Qu’est-ce qui a déclenché cet intérêt pour l’œuvre de Sibelius ? Une invitation en Finlande, en décembre dernier. « La beauté saisissante des paysages finlandais a interpellé mon imaginaire. Cette nature, ses couleurs, sa mélancolie et son silence m’ont profondément touchée. » Le peuple finlandais est, selon elle, à l’image du concerto, réservé et tranquille en apparence. « Ils ne sont pas particulièrement expansifs au premier abord, mais quand on les connaît mieux, ils savent vous mettre à l’aise. Ils adaptent leur mode de vie aux conditions ambiantes – le froid, l’absence de lumière – environnement qui les amène à privilégier les intérieurs chaleureux et la vie de famille. » De même, la jeune violoniste trouvait le concerto d’un abord assez froid, alors qu’en fait « on y sent beaucoup d’émotion contenue qu’il faut percer à jour pour vibrer avec elle ». 

Le premier thème

Lorsqu’elle a donné ce concerto à New York, tout récemment, elle a pensé à ce voyage. « J’ai des photos de paysages où il n’y a que peu de lumière.
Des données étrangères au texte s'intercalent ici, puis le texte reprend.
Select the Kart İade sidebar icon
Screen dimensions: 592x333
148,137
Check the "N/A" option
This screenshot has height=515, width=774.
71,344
Les rayons du soleil ne parviennent pas à traverser les branches, et pourtant, les arbres sont magnifiques, ils inspirent la joie. On voit de la luminosité, comme des diamants sur la neige. Il y a beaucoup à découvrir sous la surface. » D’après elle, ces premières mesures sont d’une importance cruciale. « Il faut absolument trouver un ton d’une pureté absolue, explique-t-elle. Je joue cela en poussé : j’ai le bras long, ce qui m’aide. »
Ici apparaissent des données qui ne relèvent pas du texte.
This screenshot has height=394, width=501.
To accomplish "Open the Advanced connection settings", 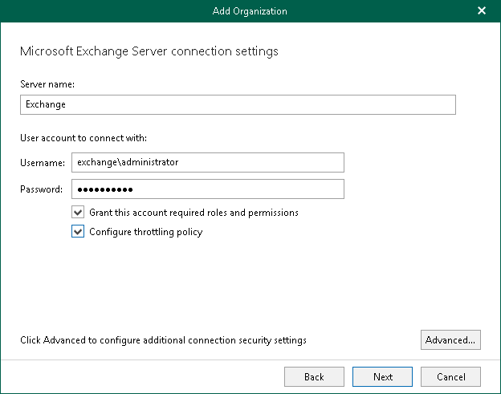I will tap(450, 340).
« Le deuxième thème, poursuit-elle, est fougueux et d’une grande difficulté technique dans le passage du milieu. Il faut réfléchir à la durée de l’accord et aux notes qui doivent prendre le vibrato. Le troisième mouvement me fait penser à une tempête de neige – on voulait se rendre à un gîte dans les bois et on pensait ne jamais y arriver. Les conditions climatiques varient constamment et les Finlandais savent s’y adapter. Quand j’aborde ce troisième mouvement l’esprit léger, il me paraît plus facile et passe plus vite. »

L’initiation

Caroline Chéhadé commence à travailler le concerto de Sibelius après avoir remporté le Prix d’Europe en 2007. Yannick Nézet-Séguin, directeur artistique de l’OMGM, faisait partie du jury. Or, par le plus pur des hasards, ce dernier lui propose, six mois plus tard, de jouer le concerto sans savoir qu’elle l’étudie déjà.

Après avoir maîtrisé les concertos pour violon de Bruch, de Tchaïkovski et de Brahms, la virtuose était prête à aborder Sibelius. « J’aimais aussi le Prokofiev, mais j’estimais que Sibelius avait la priorité, dit-elle. Tchaïkovski exige plus d’endurance, car il est rempli de pièges techniques. Les passages qui semblent les plus faciles sont en fait les plus diaboliques. » Le deuxième mouvement, l’andante, lui semble le plus ardu. « Il faut garder un niveau toujours élevé d’intensité et d’émotion. Quant au Brahms, il est très dense : un vrai bloc de son. Le secret, c’est de garder la même énergie et la même intensité après la fin du premier mouvement. »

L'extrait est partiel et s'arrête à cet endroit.